Sal Riley, un empleado de las Escuelas Públicas Montgomery County (MCPS) desde hace mucho tiempo conocido por su dedicación a la seguridad escolar y su cálida presencia en las escuelas de todo el condado, está compartiendo su experiencia profundamente personal con el cáncer de mama con la esperanza de generar conciencia sobre una enfermedad que a menudo se pasa por alto en los hombres.

Riley, quien reside en Montgomery County desde 2001, lleva 14 años sirviendo a MCPS. Empezó como asistente de seguridad en la escuela secundaria Montgomery Village en 2008, luego trabajó en la escuela secundaria Winston Churchill y finalmente se desempeñó como especialista en seguridad. En julio de 2025, se convirtió en coordinador del grupo Wheaton-Edison-Einstein, supervisando las medidas de seguridad de varias escuelas.

En abril de 2024, Riley recibió un diagnóstico inesperado: cáncer de mama. Como muchos hombres, no se dio cuenta de que podía estar en riesgo. Su esposa, Kisha Martin-Riley, notó una protuberancia cerca de su pecho una noche y le insistió en que fuera al médico, insistiendo en hacerse una mamografía. Esa decisión le salvó la vida. Desde entonces, Riley se ha sometido a tratamiento y ahora está libre de cáncer, aunque continúa tomando medicamentos para reducir el riesgo de recurrencia.
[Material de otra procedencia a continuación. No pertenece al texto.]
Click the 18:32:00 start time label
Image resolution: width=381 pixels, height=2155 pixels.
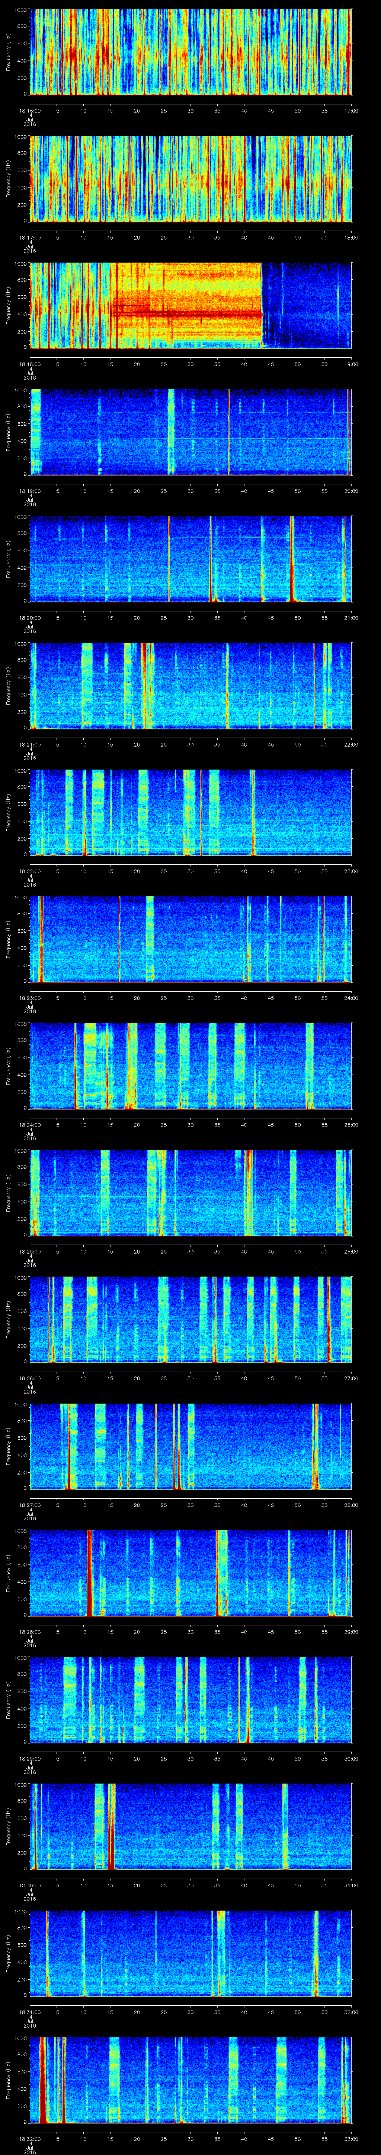coord(29,2138)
“Nunca imaginé que esto me podría pasar”, dijo Riley. “Los hombres simplemente no piensan en el cáncer de mama. No hay ningún impulso para las pruebas de detección, ninguna conversación. Para cuando muchos hombres se enteran, ya está avanzado”. Decididos a cambiar esa narrativa, Riley y su esposa lanzaron “Al cáncer no le importa, sé consciente”, una campaña comunitaria diseñada para fomentar el diálogo y la educación sobre el cáncer de mama en los hombres. La pareja espera romper el estigma, fomentar las autoevaluaciones y promover una mayor concienciación.

Según la Sociedad Americana del Cáncer, aproximadamente 2800 hombres son diagnosticados con cáncer de mama invasivo anualmente, con un riesgo de por vida de 1 en 726; estadísticas que pueden generar una falsa sensación de seguridad. “Las probabilidades parecen bajas, pero somos la prueba viviente de que puede suceder”, dijo Kisha Martin-Riley. “El cáncer de mama no es una enfermedad de mujeres; es una enfermedad humana. Estar consciente es lo más importante que un hombre puede hacer por sí mismo y por sus seres queridos”.
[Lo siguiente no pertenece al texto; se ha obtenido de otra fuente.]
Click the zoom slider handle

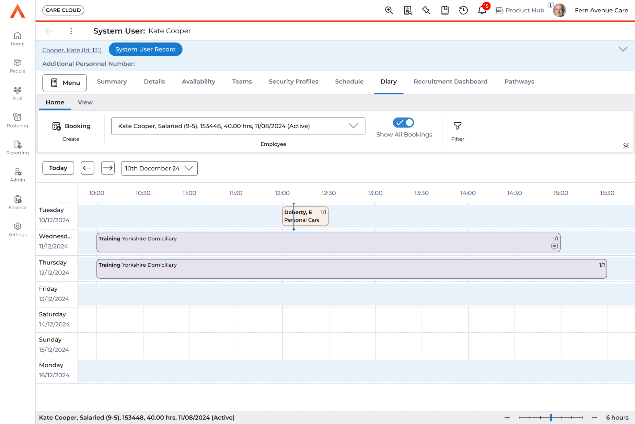coord(551,417)
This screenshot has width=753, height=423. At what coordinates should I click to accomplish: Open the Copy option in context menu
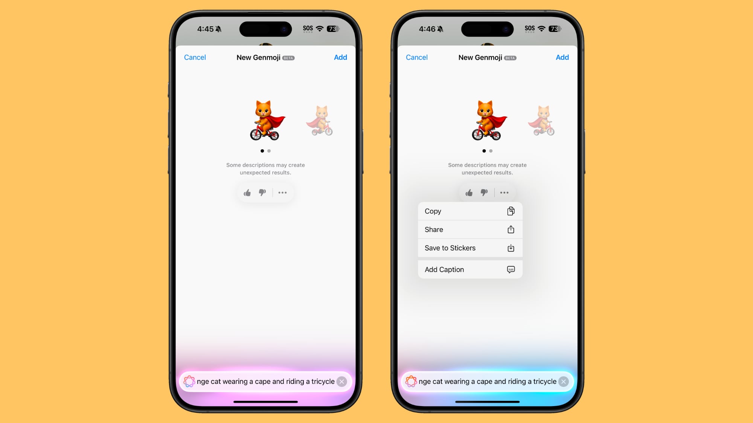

Además de crear conciencia a nivel local, Riley espera llamar la atención sobre uno de sus amores de toda la vida: los Buffalo Bills. Aunque ahora considera a Montgomery County su hogar, su pasión por el equipo sigue siendo fuerte, y los días de partido le dan fuerza en su constante camino hacia la salud. Además de su labor de defensa, Riley es un esposo y padre dedicado de cuatro hijos: gemelos de 13 años y dos varones más. Su historia es una de resiliencia, dedicación comunitaria y el deseo de ayudar a otros a evitar diagnósticos tardíos.

Con la llegada del Mes de Concientización sobre el Cáncer de Mama, este octubre, los Riley hacen un llamado a los hombres para que cuiden su salud, examinándose regularmente y consultando con sus médicos. “Al cáncer no le importa”, dijo Martin-Riley. “Pero la concientización puede salvar vidas”.